Religious freedom advocates have maintained that if the school district's punishment of Kennedy goes unchecked by the courts, a dangerous precedent will be set, not only for Christians but followers of other religions as well.

"It is disappointing that the Ninth Circuit would refuse to hear Coach Kennedy's case en banc, especially in light of the extreme, far-reaching opinion issued by the three-judge panel," First Liberty Deputy General Counsel Mike Berry said in a statement. "If this decision is allowed to stand, Jewish teachers can be fired for wearing a yarmulke in sight of students. Catholic teachers are at risk if they wear a crucifix, and Muslim teachers may face discrimination for wearing a hijab to work."

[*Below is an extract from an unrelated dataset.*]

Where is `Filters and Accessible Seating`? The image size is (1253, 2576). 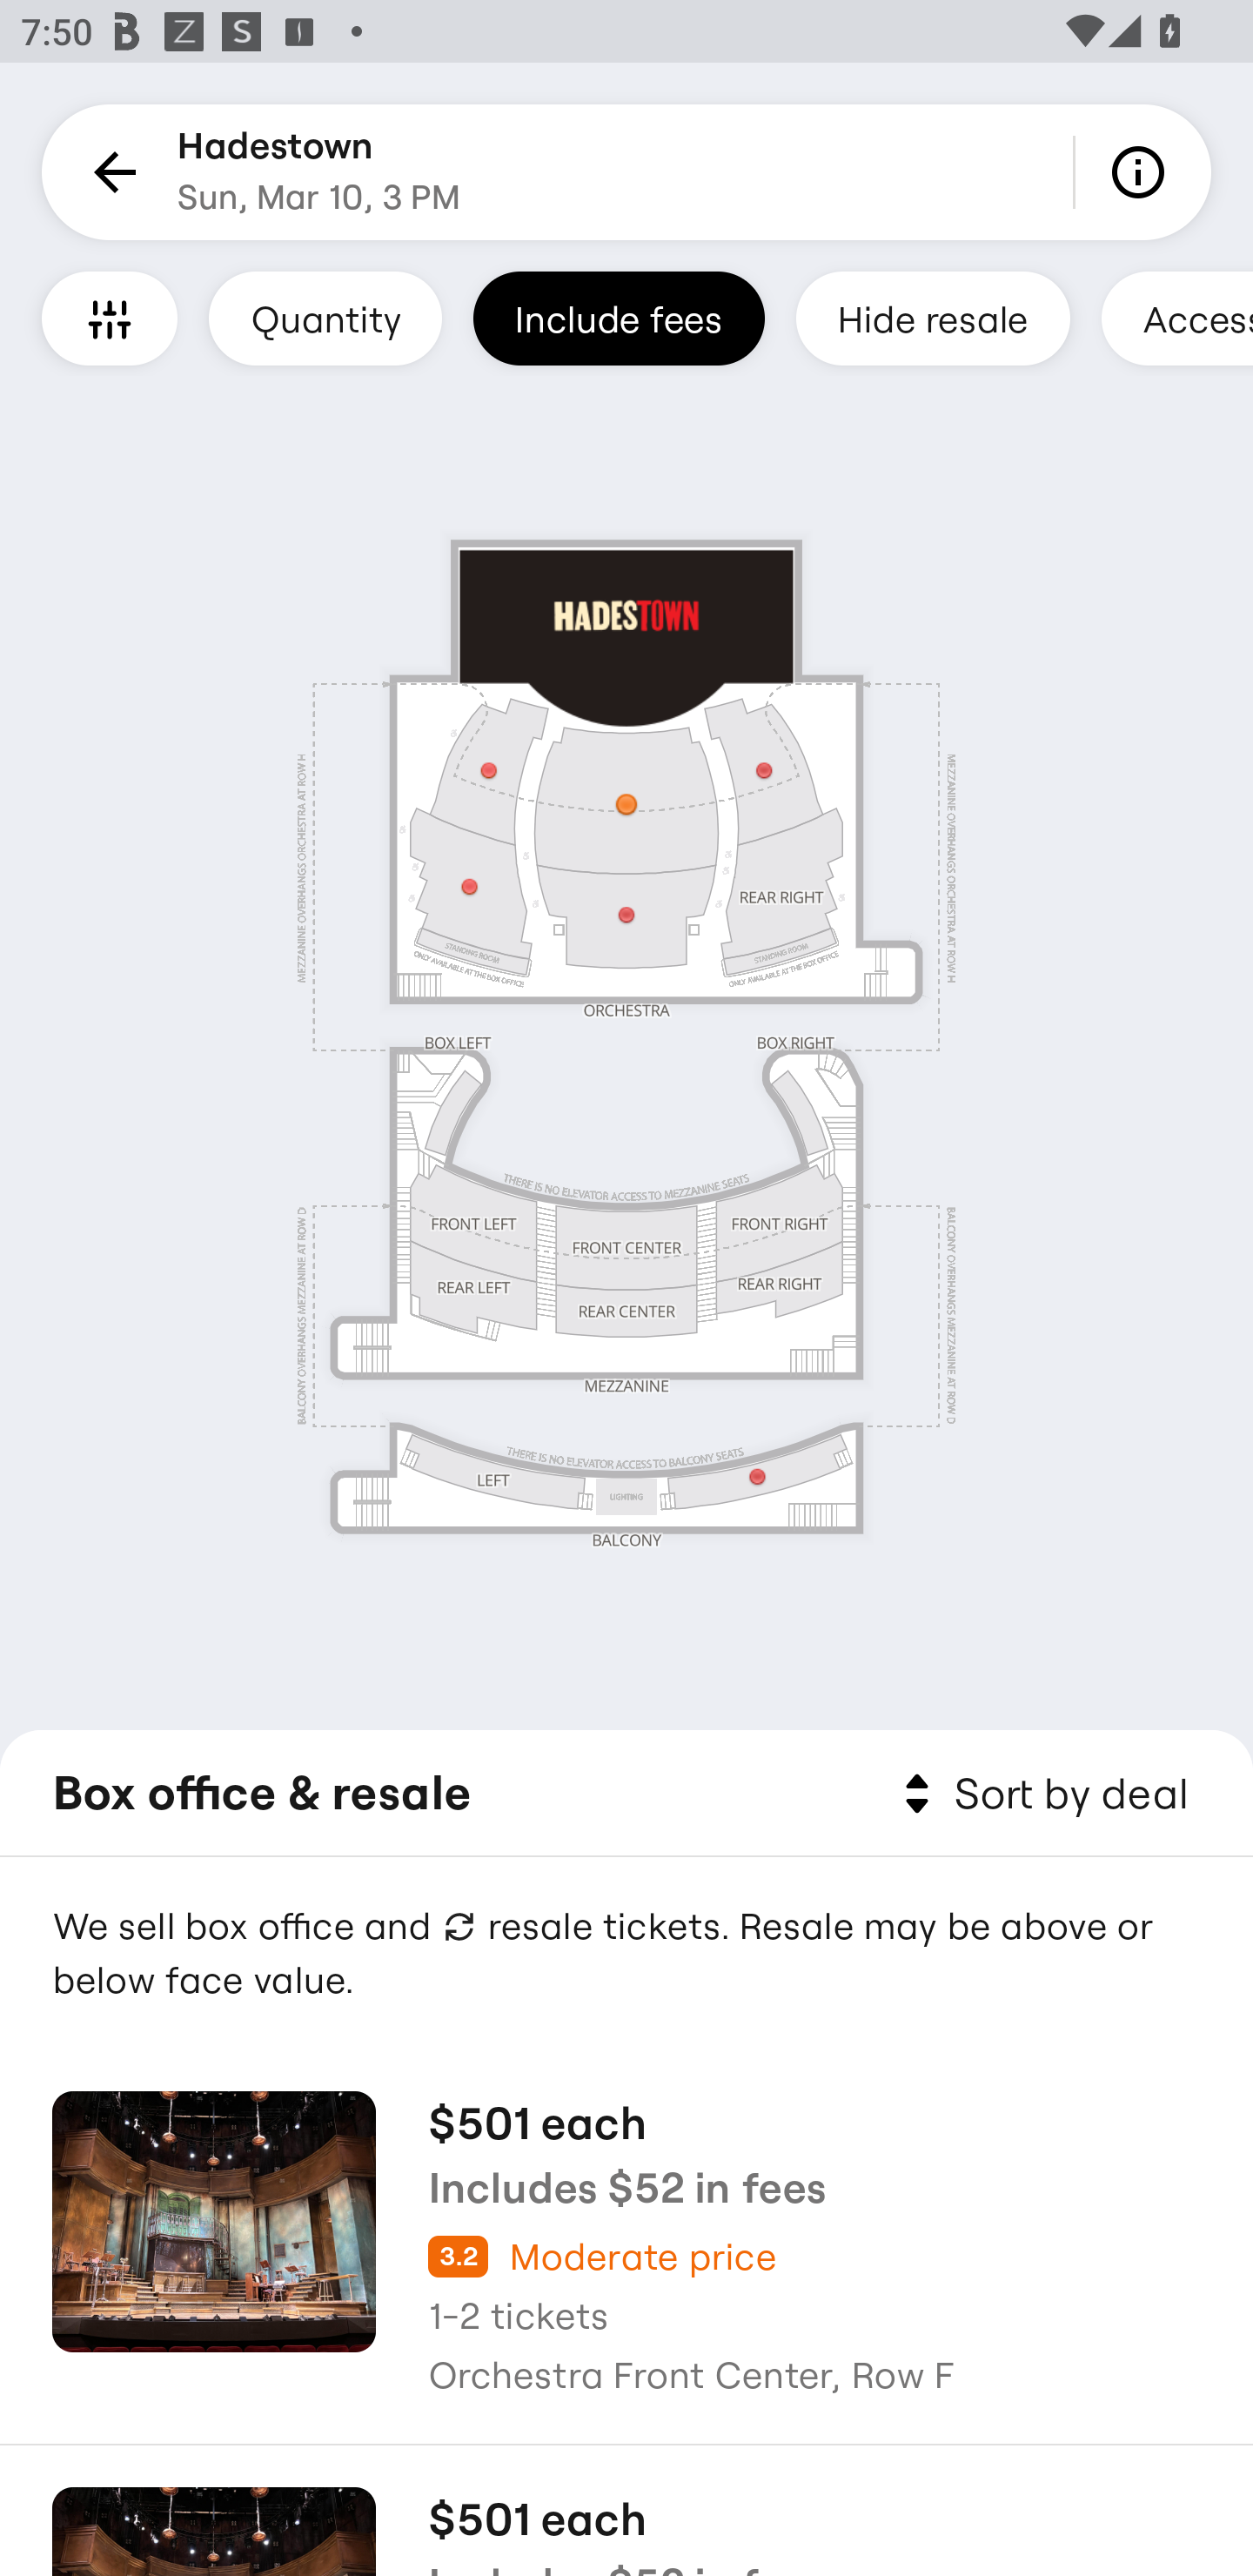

According to court documents, Kennedy began his prayer tradition of kneeling on the 50-yard line at the end of football games in 2008. Though he waited until everyone was off the filed to pray silently, he was frequently joined by members of his teams. There wasn't a problem with the prayer tradition until an employee with another school district complained about his prayer in 2015. 

He was soon ordered to stop praying after games. Despite the order, Kennedy stayed true to his faith and continued with his post-game prayer tradition. His contract wasn't renewed. He filed a charge of religious discrimination with the Equal Employment Opportunity Commission against Bremerton School District and then a lawsuit in 2016.